The Opening of the Michigan Avenue Viaduct

Anyone who has ever walked across a set of railroad tracks and felt the rumbling of an approaching train knows grade crossings can be dangerous. That’s why the Michigan Park Citizens Association, starting in the mid-1920s, agitated for more than a decade to get a bridge built over the railroad tracks at Michigan Avenue. 

A 1926 photo looking west up Michigan Avenue. The tracks are difficult to see, but they cross just beyond the first tall utility pole on the left. If you enlarge the picture you can see the striped signal gates. Beyond the tracks on the right is Catholic University’s Maloney Hall, with other school buildings past it. Historical Society of Washington.

Over that time a number of bills authorizing construction were brought forward but none made it through the municipal legislative process. It was the Depression, and funding was tight. By 1936 there were only two grade crossings left in DC, the one at Michigan Avenue, and one a half mile farther north at Bates Street. (That Bates street and its grade crossing no longer exist, but that’s another story.)

» What you will do:
1. Answer these questions from the Michigan Avenue viaduct text:
(a) Which group pushed for a bridge over the railroad tracks at Michigan Avenue?
(b) In what year was the photo looking west up Michigan Avenue taken?
(c) By 1936, where were the only two grade crossings left in DC?
2. Swap "signal gates" for "crossing gates" in the Michigan Avenue viaduct text, and write out the passage between "A 1926 photo" and "Society of Washington.", inclusive.
3. Please supply the next part of the Michigan Avenue viaduct text, picking up after its last sentence.
The entries that come next have no connection to the Michigan Avenue viaduct text.

[Dataset entries]
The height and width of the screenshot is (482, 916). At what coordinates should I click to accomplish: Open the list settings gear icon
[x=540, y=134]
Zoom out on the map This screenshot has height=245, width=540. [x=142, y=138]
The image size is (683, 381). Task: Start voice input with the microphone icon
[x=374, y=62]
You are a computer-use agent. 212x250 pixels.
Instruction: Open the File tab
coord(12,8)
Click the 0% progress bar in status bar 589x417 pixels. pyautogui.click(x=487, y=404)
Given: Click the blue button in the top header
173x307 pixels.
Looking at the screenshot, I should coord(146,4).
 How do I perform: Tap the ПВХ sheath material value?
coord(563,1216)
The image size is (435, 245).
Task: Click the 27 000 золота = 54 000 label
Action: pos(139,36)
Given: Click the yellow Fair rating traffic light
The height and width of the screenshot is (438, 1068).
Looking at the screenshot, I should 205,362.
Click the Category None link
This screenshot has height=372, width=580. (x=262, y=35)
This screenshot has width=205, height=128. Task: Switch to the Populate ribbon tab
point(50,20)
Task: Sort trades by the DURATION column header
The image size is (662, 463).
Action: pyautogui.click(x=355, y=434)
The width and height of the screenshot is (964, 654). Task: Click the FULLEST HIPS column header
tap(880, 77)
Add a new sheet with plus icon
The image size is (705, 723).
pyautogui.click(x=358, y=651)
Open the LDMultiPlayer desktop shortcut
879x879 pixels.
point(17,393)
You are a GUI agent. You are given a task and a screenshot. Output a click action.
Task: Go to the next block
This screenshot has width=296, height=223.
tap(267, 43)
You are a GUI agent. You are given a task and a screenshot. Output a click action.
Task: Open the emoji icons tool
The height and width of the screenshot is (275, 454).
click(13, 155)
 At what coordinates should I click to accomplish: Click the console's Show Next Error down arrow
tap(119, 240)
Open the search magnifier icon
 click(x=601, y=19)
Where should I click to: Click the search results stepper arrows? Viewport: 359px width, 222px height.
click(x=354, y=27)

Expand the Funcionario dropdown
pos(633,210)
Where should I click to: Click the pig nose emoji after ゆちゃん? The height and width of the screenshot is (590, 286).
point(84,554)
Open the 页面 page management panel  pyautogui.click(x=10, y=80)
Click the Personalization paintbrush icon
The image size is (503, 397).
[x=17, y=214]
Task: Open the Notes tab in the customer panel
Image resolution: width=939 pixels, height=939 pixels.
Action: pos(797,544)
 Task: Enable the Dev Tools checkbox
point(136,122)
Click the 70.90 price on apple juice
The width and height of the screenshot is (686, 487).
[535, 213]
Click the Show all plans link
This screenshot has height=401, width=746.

» Activity answers:
1.
(a) The Michigan Park Citizens Association
(b) 1926
(c) At Michigan Avenue and at Bates Street, a half mile farther north

2.
A 1926 photo looking west up Michigan Avenue. The tracks are difficult to see, but they cross just beyond the first tall utility pole on the left. If you enlarge the picture you can see the striped crossing gates. Beyond the tracks on the right is Catholic University’s Maloney Hall, with other school buildings past it. Historical Society of Washington.

3.
Although there had been no deaths at the Michigan Avenue intersection, the Michigan Park Citizens Association pointed out the high number of accidents and close calls there, in addition to traffic tie-ups when freight trains rolled through. Finally construction was approved and on May 22, 1937, what was officially known as the Michigan Avenue Viaduct was ready to be dedicated. Plans were made, guests were invited, speakers and bands arranged for. But Washington weather decided to intervene. Here’s how the Washington Post described it:

Nearly 2,000 marchers, including school children, legionnaires and U.S. cavalrymen, swung up the avenue to be greeted at the very approach to the pass by a windstorm so strong it all but knocked a tuba player on his ear. Limbs from overhanging trees cut down across auto tops, and policemen went scampering for their caps. Then, as dignitaries approached the canopied speakers’ stand, the rain poured. Somehow the paraders vanished – no one afterward knew where. And about 1,000 Michigan Park and Brookland spectators ducked for nearby homes.

The rain finally let up enough for the program to continue, and then it was time to cut the ribbon. Five-year-old Lorraine Carhart had been assigned the task and she was ready, but the ribbon wasn’t. It had blown away in the windstorm. They found a small remnant and brought it under the canopy where a likely disgruntled little Lorraine finally cut it. John M. DeMarco of the Michigan Park Citizens Association then became the first person to drive over the new bridge.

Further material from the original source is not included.